他校の氷姫を助けたら、お友達から始める事になりました side.瑛二

第二話 巻坂瑛二は友人が多い

「面白かったなー。劇場版ってやっぱ作画やべえわ」

「……そうだな。面白かった」


 隣から掛けられた声にぼんやりとそう返しながら、ゆったり歩く。今日は友人と映画を観に行っていたのだ。

 男子三人、女子三人の計六人。最初は男子だけで行くつもりだったんだけど、新谷に見つかってこの人数で行くことになったのだ。

 ぶっちゃけて言うと、全然映画の内容は頭に入ってこなかった。それも……この人数になると、周りに迷惑が掛からないようかなり気を使うのだ。最初は男子だけだったのも、人数が少ない方が映画に集中出来るからである。
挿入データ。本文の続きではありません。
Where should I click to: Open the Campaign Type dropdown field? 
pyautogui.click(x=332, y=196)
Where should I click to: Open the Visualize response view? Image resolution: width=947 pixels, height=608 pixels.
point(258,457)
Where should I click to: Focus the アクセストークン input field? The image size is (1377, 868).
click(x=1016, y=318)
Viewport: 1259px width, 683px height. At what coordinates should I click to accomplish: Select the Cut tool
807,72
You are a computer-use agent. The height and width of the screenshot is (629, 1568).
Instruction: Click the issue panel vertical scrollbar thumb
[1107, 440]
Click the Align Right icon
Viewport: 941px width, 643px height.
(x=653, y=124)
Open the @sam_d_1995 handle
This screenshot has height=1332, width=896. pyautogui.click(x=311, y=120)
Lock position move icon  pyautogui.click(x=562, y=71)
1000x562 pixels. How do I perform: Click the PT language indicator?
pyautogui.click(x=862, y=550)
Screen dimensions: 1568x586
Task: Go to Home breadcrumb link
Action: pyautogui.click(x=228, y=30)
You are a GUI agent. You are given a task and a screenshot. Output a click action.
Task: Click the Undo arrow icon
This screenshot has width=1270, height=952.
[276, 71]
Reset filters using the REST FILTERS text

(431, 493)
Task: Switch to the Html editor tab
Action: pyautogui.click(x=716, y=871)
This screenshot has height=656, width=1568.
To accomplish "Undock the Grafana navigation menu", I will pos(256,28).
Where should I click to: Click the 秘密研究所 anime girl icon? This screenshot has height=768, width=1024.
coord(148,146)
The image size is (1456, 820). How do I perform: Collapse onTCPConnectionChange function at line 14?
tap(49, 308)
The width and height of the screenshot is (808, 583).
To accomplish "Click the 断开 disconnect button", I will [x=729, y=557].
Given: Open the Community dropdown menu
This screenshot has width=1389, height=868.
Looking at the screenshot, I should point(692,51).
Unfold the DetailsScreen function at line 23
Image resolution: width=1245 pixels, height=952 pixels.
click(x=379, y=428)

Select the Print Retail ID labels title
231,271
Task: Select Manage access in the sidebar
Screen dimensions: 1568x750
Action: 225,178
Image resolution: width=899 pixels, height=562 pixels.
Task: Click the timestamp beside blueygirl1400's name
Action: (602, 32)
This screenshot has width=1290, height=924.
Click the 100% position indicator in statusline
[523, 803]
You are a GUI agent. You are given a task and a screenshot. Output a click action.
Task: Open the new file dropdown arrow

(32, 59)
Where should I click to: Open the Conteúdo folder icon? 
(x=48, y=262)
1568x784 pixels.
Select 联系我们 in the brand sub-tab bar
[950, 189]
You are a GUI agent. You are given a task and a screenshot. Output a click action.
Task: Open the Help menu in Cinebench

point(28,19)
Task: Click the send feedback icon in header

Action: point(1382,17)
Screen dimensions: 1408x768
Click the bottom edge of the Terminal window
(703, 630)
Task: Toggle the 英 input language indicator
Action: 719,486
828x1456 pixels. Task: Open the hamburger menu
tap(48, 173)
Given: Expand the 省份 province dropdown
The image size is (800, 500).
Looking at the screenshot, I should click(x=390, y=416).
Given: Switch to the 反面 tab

 そして、その女子達は……わいわいがやがやと、映画官の前で『最後のあの展開良かったねー』や『私は最後の告白で泣いた……あの場面が伏線なんて思わなかったよー』など具体的な感想を話している。さすがにまずいので注意しつつ、ため息を吐く。

 そうしていると、ポケットの中でスマホがヴーと震えた。何の通知だろうと見ると、霧香からであった。


『そろそろ映画終わる時間だよね? どうだった?』


 そういえば霧香も今日の映画は気になってるっぽかったな。今日は人が多いから参加してなかったけど。

 ……そうだな。


『色々あってあんまり頭に入ってこなかったけど、面白かったと思う。集中してもっかい見たいから今度二人で見にいかね?』

『行く!』


 返信がめちゃくちゃ早く、少しだけしていた緊張がすぐに解けていく。

 しかし、ここでするには少し迂闊なやりとりであった。


「お? なんだ? 映画観て早々彼女に連絡か?」

「ばっ……ち、ちげえよ」


 いきなりの言葉に体が跳ねてしまったものの、中身を見られないようすぐにスマホをしまう。そうして隣を見ると、予想通り男子二人のニヤニヤとした視線が向けられていた。


「そう照れんなって。もうクラスで知らねえ奴の方が少ないだろ? 名物カップルさん」

「そーだそーだー、ラブラブカップルがよー」

「お前ら……」


 色々な感情が交ざり合って頬がひくつきそうになって……そのせいで、反対側から近づいてくる存在に気づくのが遅れた。


「女の子と遊んでる時に他の女と連絡取るのはないんじゃなーい?」

「……新谷」

「お、出た。浮気相手」


 隣にひっつくように来たのは新谷であった。近いので一歩離れるも、彼女は不満そうに俺達を見てくる。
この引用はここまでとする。